By R. Chris Fraley
In her commentary on the Johnson, Cheung, and Donnellan (2014) replication attempt, Schnall (2014) writes that the analyses reported in the Johnson et al. (2014) paper “are invalid and allow no conclusions about the reproducibility of the original findings” because of “the observed ceiling effect.”
I agree with Schnall that researchers should be concerned with ceiling effects. When there is relatively little room for scores to move around, it is more difficult to demonstrate that experimental manipulations are effective. But are the ratings so high in Johnson et al.’s (2014) Study 1 that the study is incapable of detecting an effect if one is present?
To address this question, I programmed some simulations in R. The details of the simulations are available at http://osf.io/svbtw, but here is a summary of some of the key results:
- Although there are a large number of scores on the high end of the scale in the Johnson et al.
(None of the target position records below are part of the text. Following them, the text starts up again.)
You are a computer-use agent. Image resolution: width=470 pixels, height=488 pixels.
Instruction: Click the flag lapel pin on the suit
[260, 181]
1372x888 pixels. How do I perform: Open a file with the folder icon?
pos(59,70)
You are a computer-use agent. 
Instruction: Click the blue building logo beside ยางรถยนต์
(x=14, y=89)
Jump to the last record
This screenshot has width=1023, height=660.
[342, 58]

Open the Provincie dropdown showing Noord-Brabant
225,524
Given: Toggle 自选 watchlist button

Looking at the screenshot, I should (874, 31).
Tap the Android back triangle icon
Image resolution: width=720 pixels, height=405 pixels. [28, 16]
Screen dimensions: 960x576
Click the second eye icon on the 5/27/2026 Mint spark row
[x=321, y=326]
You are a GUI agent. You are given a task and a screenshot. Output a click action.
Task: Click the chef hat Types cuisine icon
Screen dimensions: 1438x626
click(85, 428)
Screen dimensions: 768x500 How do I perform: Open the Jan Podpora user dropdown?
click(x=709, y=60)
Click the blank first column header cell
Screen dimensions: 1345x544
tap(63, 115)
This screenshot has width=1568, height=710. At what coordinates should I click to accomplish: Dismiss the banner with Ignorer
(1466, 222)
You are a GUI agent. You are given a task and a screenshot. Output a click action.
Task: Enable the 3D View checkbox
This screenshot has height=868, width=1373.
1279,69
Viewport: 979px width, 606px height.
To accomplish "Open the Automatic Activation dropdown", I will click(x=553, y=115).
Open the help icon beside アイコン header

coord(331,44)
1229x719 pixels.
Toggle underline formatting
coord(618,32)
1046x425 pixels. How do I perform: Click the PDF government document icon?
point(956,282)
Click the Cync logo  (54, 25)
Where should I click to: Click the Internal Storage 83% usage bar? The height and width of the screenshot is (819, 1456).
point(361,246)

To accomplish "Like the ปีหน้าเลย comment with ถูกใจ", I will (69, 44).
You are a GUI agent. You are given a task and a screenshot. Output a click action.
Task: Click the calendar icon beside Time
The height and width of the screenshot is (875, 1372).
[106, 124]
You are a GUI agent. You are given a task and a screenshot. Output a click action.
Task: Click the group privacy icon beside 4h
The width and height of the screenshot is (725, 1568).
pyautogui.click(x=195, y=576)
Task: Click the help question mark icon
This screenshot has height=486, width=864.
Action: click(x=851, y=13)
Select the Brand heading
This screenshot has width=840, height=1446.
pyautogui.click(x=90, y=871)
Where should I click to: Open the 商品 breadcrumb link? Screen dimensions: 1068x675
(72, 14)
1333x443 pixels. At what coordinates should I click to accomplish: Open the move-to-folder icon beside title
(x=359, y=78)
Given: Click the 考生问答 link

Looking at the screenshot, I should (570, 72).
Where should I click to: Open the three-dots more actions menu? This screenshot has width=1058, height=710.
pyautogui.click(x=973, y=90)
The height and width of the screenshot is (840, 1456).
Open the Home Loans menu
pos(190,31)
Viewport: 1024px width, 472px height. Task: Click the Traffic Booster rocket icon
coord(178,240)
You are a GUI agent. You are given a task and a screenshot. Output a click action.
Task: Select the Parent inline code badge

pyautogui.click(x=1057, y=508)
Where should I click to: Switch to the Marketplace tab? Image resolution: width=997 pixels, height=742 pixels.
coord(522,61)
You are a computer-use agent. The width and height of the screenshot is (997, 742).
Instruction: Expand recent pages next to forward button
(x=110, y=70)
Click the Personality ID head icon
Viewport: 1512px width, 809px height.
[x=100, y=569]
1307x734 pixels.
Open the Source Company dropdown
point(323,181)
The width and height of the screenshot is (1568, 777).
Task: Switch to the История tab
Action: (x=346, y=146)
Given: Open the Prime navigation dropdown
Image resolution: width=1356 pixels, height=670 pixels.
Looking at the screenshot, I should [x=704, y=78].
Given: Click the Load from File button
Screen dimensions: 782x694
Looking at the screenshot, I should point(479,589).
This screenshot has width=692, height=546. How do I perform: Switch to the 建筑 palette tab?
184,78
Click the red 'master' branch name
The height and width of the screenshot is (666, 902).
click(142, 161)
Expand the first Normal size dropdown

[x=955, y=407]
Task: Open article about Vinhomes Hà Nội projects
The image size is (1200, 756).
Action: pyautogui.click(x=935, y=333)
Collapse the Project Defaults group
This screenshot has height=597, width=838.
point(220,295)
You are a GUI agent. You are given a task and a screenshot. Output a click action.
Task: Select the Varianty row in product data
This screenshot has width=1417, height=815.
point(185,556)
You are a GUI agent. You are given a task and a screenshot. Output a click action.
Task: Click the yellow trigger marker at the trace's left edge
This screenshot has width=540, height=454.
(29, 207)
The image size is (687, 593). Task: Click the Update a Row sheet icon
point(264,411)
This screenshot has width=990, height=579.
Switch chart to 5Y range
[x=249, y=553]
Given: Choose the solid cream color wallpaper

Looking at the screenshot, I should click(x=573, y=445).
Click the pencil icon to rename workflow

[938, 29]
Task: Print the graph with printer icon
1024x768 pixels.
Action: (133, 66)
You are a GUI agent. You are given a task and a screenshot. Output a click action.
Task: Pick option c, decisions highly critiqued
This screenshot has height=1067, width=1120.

Study 1 (I’m focusing on the “Kitten” scenario in particular), the amount of compression that takes place is not sufficient to undermine the study’s ability to detect genuine effects.
- If the true effect size for the manipulation is relatively large (e.g., Cohen’s d = -.60; See Table 1 of Johnson et al.), but we pass that through a squashing function that produces the distributions observed in the Johnson et al. study, the effect is still evident (see the Figure for a randomly selected example from the thousands of simulations conducted). And, given the sample size used in the Johnson et al. (2014) report, the authors had reasonable statistical power to detect it (70% to 84%, depending on exactly how things get parameterized).
- Although it is possible to make the effect undetectable by compressing the scores, this requires either (a) that we assume the actual effect size is much smaller than what was originally reported or (b) that the scores be compressed so tightly that 80% or more of participants endorsed the highest response or (c) that the effect work in the opposite direction of what was expected (i.e., that the manipulation pushes scores upwards towards rather than away from the ceiling).
In short, although the Johnson et al. (2014) sample does differ from the original in some interesting ways (e.g., higher ratings), I don’t think it is clear at this point that those higher ratings produced a ceiling effect that precludes their conclusions.